Para que te hagas una idea de cómo está el ambiente: hace solo unos días, Amazon soltó la noticia de que invertirá hasta 25.000 millones en la misma startup. Así que sí, los dos gigantes de la nube y el hardware se están peleando por ser el mejor amigo de Anthropic.
¿De dónde salen tantos millones?
El trato de Google no es un cheque en blanco inmediato. Básicamente, están poniendo 10.000 millones de dólares sobre la mesa ahora mismo en efectivo, lo que valora a Anthropic en unos impresionantes 350.000 millones. Los otros 30.000 millones están guardados bajo llave, condicionados a que la empresa cumpla ciertos objetivos de rendimiento y crecimiento en los próximos meses y años.
Lo curioso aquí es la estrategia de fondo. Google tiene a Gemini, su propio modelo estrella, pero no quiere quedarse fuera del éxito explosivo de Anthropic. Esta inyección de capital garantiza que Claude siga usando la infraestructura y los chips de Google (sus famosos TPU) para funcionar y entrenarse. Amazon hizo exactamente lo mismo: le dio una fortuna a Anthropic, pero con el compromiso de que gasten decenas de miles de millones en los servidores de AWS durante la próxima década.

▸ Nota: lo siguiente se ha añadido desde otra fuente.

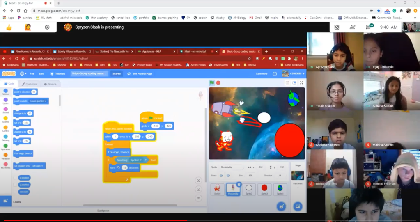Toggle sprite show visibility eye
This screenshot has height=222, width=420.
pos(221,176)
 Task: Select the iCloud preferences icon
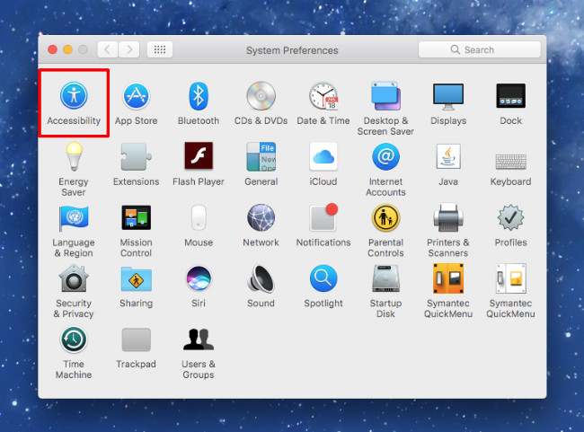coord(323,157)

Es un negocio que, a la larga, se paga solo para estas tecnológicas.
El culpable de todo esto: Claude Code
¿Por qué todos quieren un pedazo de Anthropic de repente y le tiran la billetera por la cabeza? Gran parte de la culpa la tiene una de sus herramientas más recientes: Claude Code.
No estamos hablando de un simple asistente de chat que te ayuda a escribir un par de líneas de código si te trabas. Es un agente autónomo que literalmente puede leer bases de código completas, encontrar errores de raíz, hacer cambios en múltiples archivos a la vez, probarlos y entregar el código listo para funcionar.

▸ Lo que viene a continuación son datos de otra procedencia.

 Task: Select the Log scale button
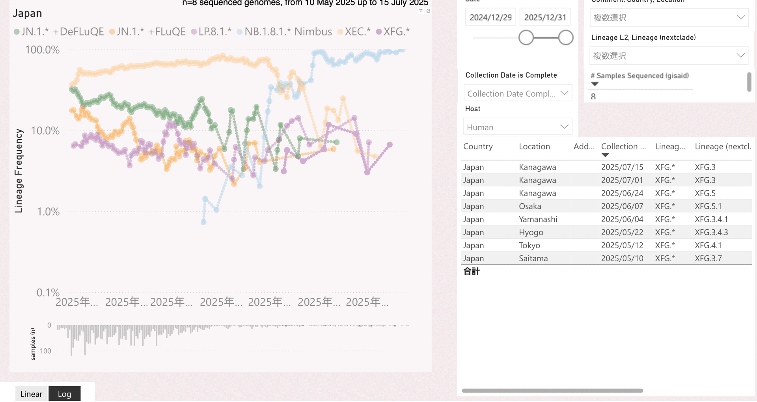pyautogui.click(x=65, y=394)

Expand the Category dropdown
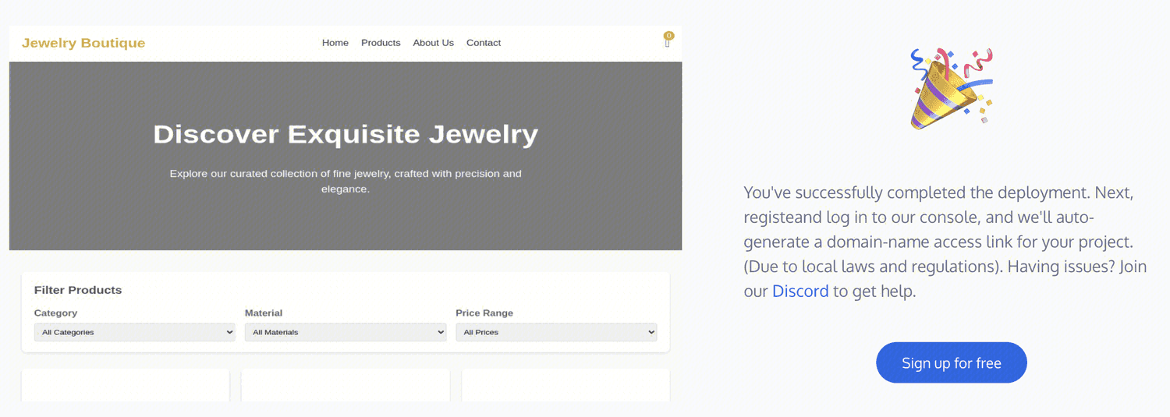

Esto está cambiando radicalmente la forma en que los desarrolladores trabajan todos los días. Permite que equipos pequeños de programación saquen adelante proyectos gigantescos, y abre la puerta a que personas sin un conocimiento técnico profundo (como fundadores de startups o jefes de producto) puedan crear herramientas desde cero con solo describirle a la IA lo que necesitan.
El nivel de adopción ha sido tan bestial que Anthropic ha estado sufriendo en las últimas semanas para conseguir servidores suficientes y evitar que Claude se sature. Sus ingresos anuales proyectados acaban de saltar a 30.000 millones de dólares (un salto gigante desde los 9.000 millones que tenían a fines de 2025).
Al final del día, este dinero de Google le da a Anthropic el poder de cómputo que necesita desesperadamente para no morir de éxito, mientras que los gigantes de la nube se aseguran de que el modelo de IA más popular del momento corra por sus tuberías.